3
BASHIR BINLADEN
CALLING YOURSELF Binladen, the most wanted man on the planet, it's too-too much, right? Binladen, the biggest richkiller. His big head with fine-fine beard, most expensive in the world. Worth fifty million dollar. Our new president, old camel pee compared to that. Bush the cowboy president of the Americas want Binladen dead or alive. Also the rich fat-cat Saudis, and his real family, blood of his blood same father same mother, disown Binladen cause they afraid of catching big American revenge. So, Binladen terriblific. But me, I'm mini-Binladen, see, like Madonna dolls, Michael Jackson dolls, the other things there in small-small size. I don't got fine beard and big head of Binladen but watch out, I'm wicked and pitiless. I suicided men, enemy Wadags and other men not enemies. I trashed houses, I drilled girls, I pirated shopkeepers. I pooped in the mosque, but don't shout that from rooftops cause I was very pickled. I done it all. Easy to do things-there when you sleep, you dream, you eat with a Kalashnikov or even an Uzi. Uzi is attack rifle, it's Israeli I'm telling you, believe my word. Israelis too-too strong for war. African heads of state like so-so much Israeli bodyguards cause Israeli bodyguards they protect from military coup like rubber protect from AIDS you get me? At the front, I was the man who shot faster than his shadow, Marlboro in my mouth like that, bazoom bazoom. Sniper the Americans say, I saw that in movie at Youssouf's: Youssouf, he show movies at his house. Snipers against Bosnians, that the name of the movie. They say all the time Bosnians Muslim, but me I don't believe it cause those guys have white face an all that.
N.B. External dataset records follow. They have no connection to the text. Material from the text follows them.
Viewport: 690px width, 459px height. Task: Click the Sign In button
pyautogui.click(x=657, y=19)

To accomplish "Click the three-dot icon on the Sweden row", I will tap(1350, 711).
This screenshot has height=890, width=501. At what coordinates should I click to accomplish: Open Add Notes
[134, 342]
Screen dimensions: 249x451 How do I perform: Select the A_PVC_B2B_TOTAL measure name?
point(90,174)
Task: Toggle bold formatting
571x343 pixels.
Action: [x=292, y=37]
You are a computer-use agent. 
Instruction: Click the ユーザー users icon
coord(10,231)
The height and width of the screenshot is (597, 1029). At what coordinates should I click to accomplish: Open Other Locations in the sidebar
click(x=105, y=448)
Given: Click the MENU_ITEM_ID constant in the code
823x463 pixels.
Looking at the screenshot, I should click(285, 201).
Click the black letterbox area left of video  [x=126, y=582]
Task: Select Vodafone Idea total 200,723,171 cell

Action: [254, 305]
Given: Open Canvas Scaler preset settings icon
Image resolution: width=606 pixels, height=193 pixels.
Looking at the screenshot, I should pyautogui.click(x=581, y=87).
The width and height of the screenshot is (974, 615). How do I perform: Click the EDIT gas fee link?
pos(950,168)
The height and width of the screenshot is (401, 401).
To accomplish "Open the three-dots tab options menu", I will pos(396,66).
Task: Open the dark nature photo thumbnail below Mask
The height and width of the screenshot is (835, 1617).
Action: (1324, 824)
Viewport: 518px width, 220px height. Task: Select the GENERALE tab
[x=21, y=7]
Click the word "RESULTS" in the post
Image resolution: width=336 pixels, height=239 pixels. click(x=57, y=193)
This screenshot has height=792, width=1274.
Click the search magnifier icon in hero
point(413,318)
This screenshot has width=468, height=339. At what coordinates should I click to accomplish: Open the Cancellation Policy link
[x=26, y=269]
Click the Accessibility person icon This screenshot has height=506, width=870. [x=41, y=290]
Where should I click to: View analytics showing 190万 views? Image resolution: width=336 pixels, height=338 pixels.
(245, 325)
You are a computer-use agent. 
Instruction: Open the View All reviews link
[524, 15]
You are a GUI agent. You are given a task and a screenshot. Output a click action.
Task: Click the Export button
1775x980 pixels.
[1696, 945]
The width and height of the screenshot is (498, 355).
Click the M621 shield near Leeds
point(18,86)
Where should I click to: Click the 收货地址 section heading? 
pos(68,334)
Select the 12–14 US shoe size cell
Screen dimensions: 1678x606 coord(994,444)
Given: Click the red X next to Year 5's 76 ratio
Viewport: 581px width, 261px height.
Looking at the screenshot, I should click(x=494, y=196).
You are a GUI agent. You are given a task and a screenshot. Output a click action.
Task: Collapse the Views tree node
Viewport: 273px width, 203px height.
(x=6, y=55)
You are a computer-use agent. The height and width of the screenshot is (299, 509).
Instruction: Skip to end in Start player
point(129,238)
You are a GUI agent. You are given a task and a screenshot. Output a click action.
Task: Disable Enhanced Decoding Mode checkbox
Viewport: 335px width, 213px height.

So, kill, destroy the other side, eat enemies' hearts, OK. By who? Why? That none of my business. I get my orders, chief say kill that fat rebel sonofabitch, I kill without fear or fault cause you gotta obey chief. Way the army is. Our chief got chief he gotta obey too. Chief of all chiefs on the northern front, his name Mad Mullah. He drink whiskey in daytime, drink whiskey at night. When he not drinking whiskey he opening bottles of beer with the barrel of his AK-47 an yelling orders quick-quick. I thought about it but I never found out why Mad Mullah his name. Maybe you know his name-there, his rank, uniform, his little darlin's perfume an all that. Me I shut my trap about that cause this business not real clear. Maybe we learn about that before long.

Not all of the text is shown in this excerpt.